**Assigned task**
A word-for-word copy of the data, pictures excluded, is what this task asks for.

**Data shown**
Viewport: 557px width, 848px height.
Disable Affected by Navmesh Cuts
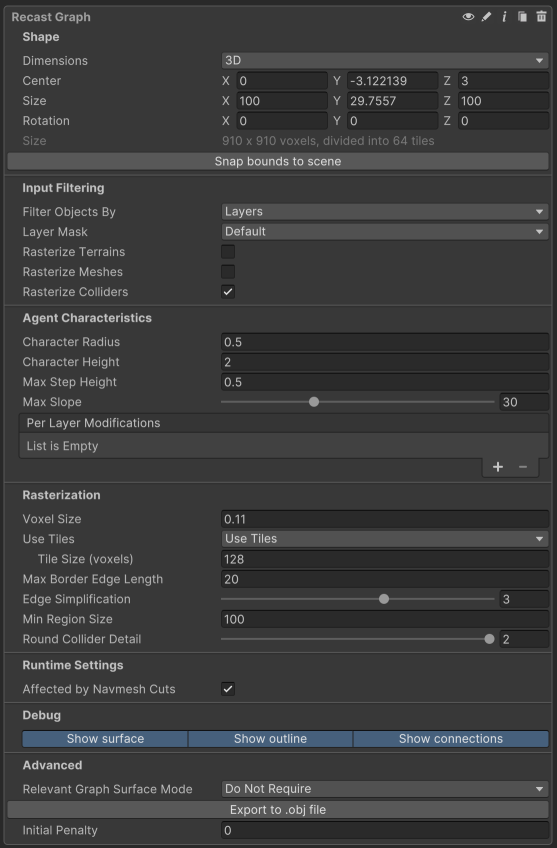228,688
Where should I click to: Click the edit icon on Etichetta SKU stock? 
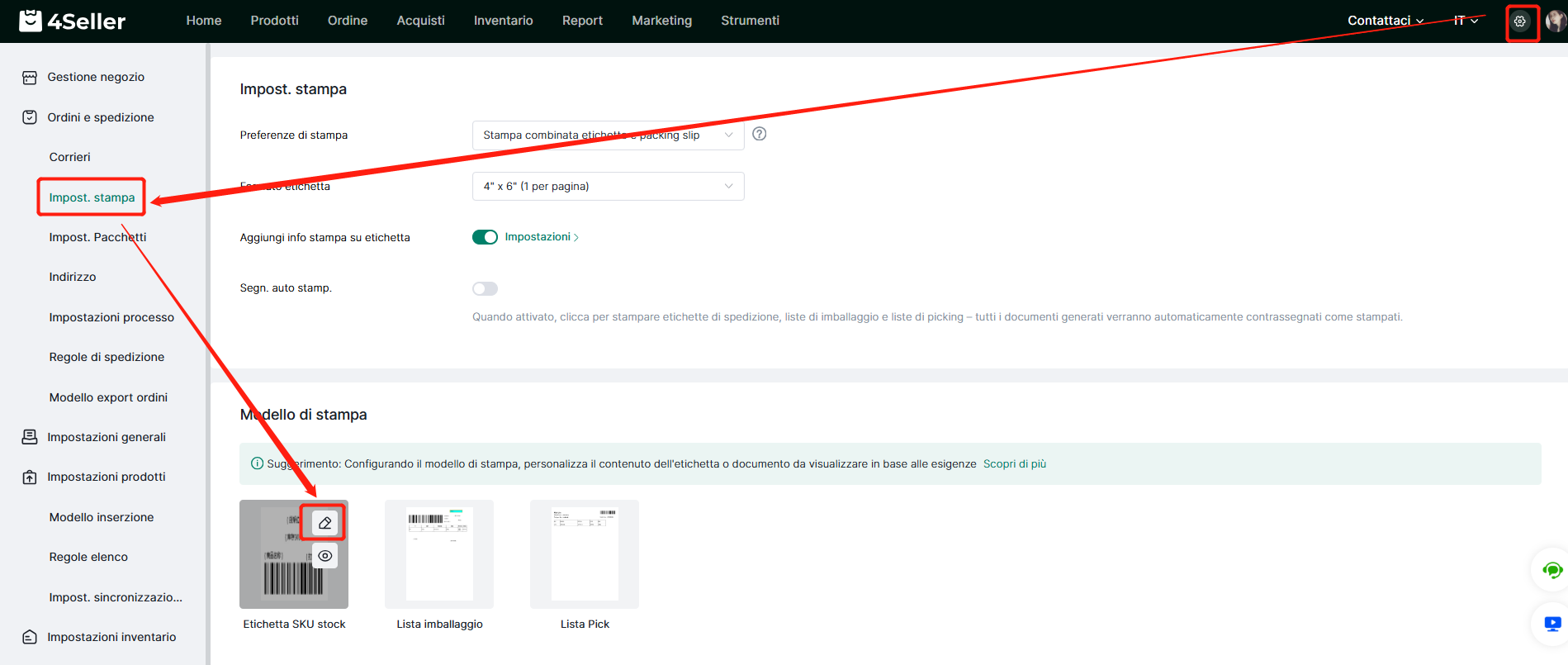coord(325,523)
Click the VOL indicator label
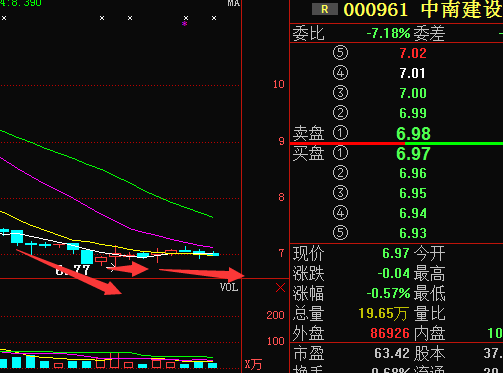This screenshot has height=373, width=503. pos(229,287)
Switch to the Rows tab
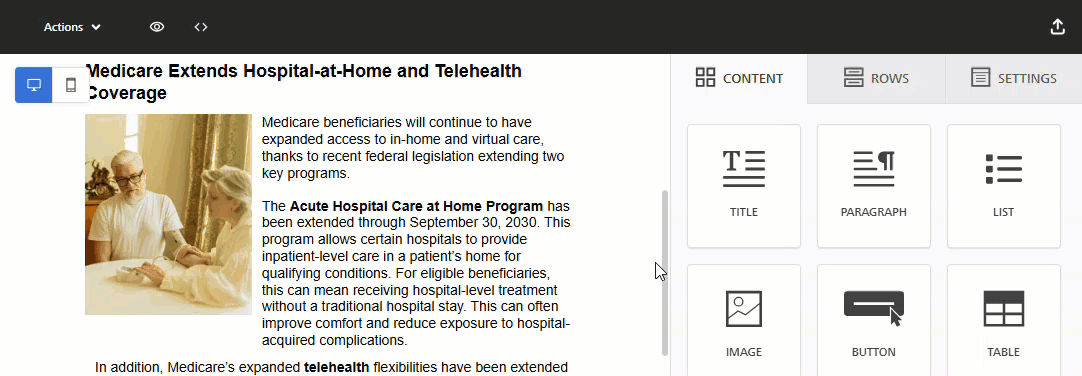 (876, 78)
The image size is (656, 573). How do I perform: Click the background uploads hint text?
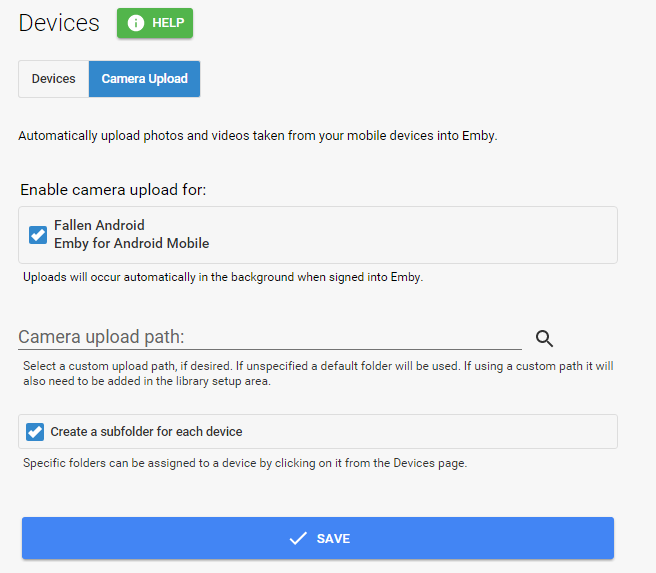223,277
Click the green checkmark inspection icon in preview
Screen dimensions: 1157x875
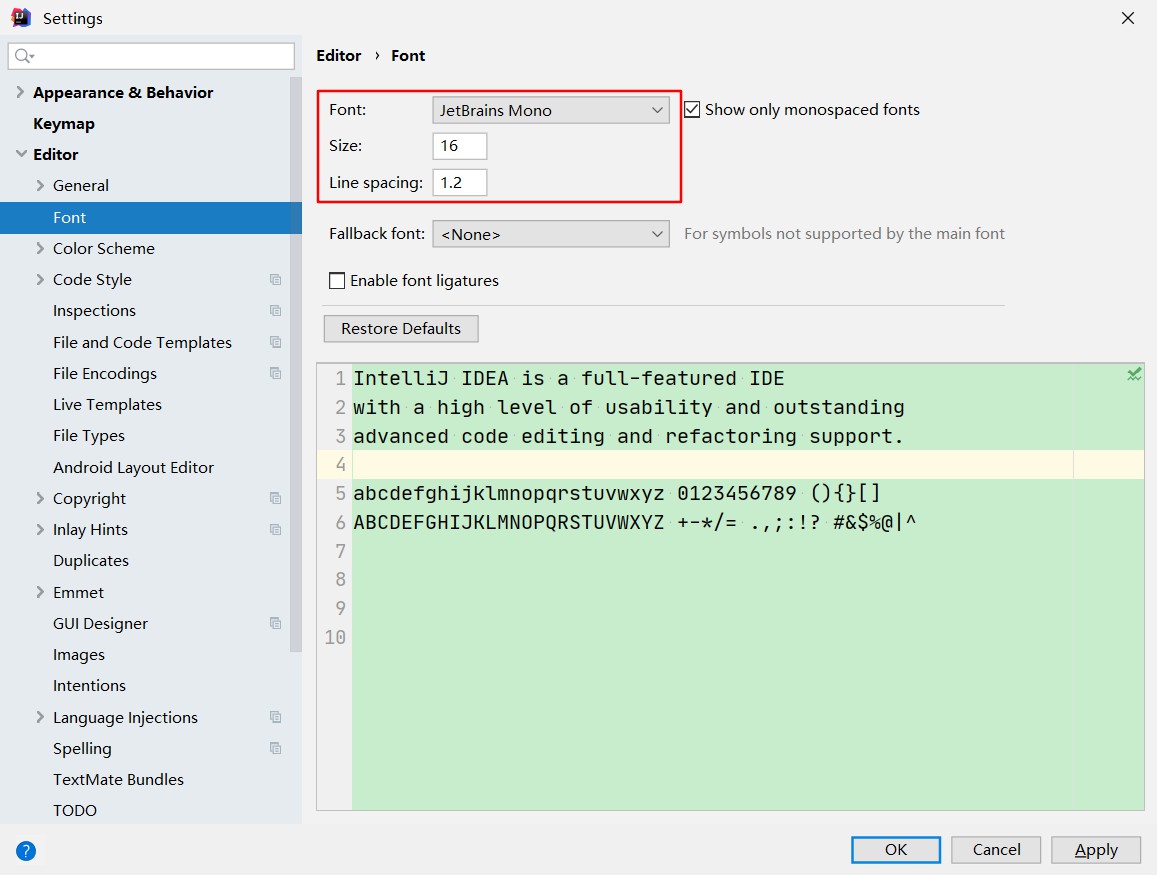(x=1134, y=375)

**Response area**
Viewport: 557px width, 848px height.
Disable Affected by Navmesh Cuts
228,688
Where should I click to: Click the edit icon on Etichetta SKU stock? 
coord(325,523)
Click the VOL indicator label
This screenshot has height=373, width=503. pos(229,287)
Switch to the Rows tab
 (876, 78)
The image size is (656, 573). How do I perform: Click the background uploads hint text?
223,277
Click the green checkmark inspection icon in preview
Screen dimensions: 1157x875
(x=1134, y=375)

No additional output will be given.